Okay. I’ll agree with that. But if you’re clinging to that argument then you have to believe that because the quarterback is always the most important player on the field, that position should win MVP in every Super Bowl that doesn’t feature a transcendent rushing performance or mediocre all-around play that helps a defensive player get the nod. I’m not buying.
It’s a theory that’s all well and good for the MVP of a season, where quarterbacks have 16 games to distance themselves from every other position to show their worth, value and most outstanding play. In a single-game situation though, one-hit wonders can, and do, sometimes deserve the nod. If LeGarrette Blount gets one of those touchdowns or two of those passes go to Danny Amendola, then we’re not having this conversation. Brady’s spreading of the wealth would have made him a no-doubter. But White did have the three touchdowns and did have the 14 catches and did have the game-changing scores. It happened.

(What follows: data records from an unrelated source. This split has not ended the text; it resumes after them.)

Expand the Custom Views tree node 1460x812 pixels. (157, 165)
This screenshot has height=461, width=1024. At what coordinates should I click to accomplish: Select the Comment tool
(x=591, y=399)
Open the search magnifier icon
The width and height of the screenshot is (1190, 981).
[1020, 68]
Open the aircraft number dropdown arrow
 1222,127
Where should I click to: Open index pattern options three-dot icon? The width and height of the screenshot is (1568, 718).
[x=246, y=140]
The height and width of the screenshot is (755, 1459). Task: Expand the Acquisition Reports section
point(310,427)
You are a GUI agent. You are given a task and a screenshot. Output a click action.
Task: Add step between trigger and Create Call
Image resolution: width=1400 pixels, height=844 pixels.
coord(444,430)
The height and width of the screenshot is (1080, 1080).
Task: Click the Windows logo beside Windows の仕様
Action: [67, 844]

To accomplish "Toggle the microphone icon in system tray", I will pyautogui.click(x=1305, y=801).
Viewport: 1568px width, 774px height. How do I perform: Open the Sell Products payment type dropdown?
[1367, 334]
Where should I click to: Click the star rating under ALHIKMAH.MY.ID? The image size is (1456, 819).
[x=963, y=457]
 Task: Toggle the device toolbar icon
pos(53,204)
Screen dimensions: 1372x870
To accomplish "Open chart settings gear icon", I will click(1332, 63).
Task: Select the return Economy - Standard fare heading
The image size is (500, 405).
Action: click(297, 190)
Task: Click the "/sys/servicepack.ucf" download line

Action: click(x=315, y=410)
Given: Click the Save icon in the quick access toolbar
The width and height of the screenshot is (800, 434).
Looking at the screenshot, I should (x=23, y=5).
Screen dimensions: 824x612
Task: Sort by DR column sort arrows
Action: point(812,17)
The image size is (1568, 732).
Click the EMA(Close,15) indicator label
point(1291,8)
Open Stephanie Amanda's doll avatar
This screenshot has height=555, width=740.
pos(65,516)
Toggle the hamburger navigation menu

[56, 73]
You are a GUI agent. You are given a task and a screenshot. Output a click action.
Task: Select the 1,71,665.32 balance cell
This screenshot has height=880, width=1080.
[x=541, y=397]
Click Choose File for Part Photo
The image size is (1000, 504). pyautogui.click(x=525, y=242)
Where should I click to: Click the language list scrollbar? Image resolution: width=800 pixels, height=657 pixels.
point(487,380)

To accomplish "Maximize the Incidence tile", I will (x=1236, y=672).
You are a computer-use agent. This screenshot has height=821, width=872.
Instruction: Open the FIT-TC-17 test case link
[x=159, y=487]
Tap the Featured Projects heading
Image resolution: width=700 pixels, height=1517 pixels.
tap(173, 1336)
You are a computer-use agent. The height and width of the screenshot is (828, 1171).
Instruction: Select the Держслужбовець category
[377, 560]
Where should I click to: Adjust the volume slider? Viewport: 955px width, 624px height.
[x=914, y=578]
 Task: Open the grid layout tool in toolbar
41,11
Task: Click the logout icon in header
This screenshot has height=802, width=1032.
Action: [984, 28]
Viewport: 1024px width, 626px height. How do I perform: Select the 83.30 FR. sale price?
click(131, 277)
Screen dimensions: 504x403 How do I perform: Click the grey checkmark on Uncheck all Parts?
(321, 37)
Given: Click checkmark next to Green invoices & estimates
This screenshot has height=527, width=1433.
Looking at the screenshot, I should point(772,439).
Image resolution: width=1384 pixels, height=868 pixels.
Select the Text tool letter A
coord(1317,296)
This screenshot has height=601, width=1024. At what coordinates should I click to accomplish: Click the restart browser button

Those numbers and the meaning behind them should bring a win every time. Instead, voters went for the obvious – just give it to Brady. It’s not exactly a travesty of justice – Brady’s two drives at the end of regulation and in overtime were sublime – but if we’re just going to always give the award to the best player on the field, then why even bother giving one? (And Brady, for all his end-of-game greatness, was a huge reason the Patriots needed that comeback. He was off for most of the first three quarters and his pick-six touchdown was *thisclose* to being the decisive play of the NFL season.)
In the end, the Super Bowl MVP is a frivolous thing, a piece of trivial ephemera that keeps Larry Brown, Dexter Jackson and Ottis Anderson in the history books. But it still matters as much as any of these things do.
Tom Brady isn’t just the straw that stirs, he’s the drink. But for four hours on Sunday night, in this specific game among those specific circumstances, James White was the most valuable player on the New England Patriots. It might not have earned him the MVP but, hey, at least it earned him a trip to Disney World.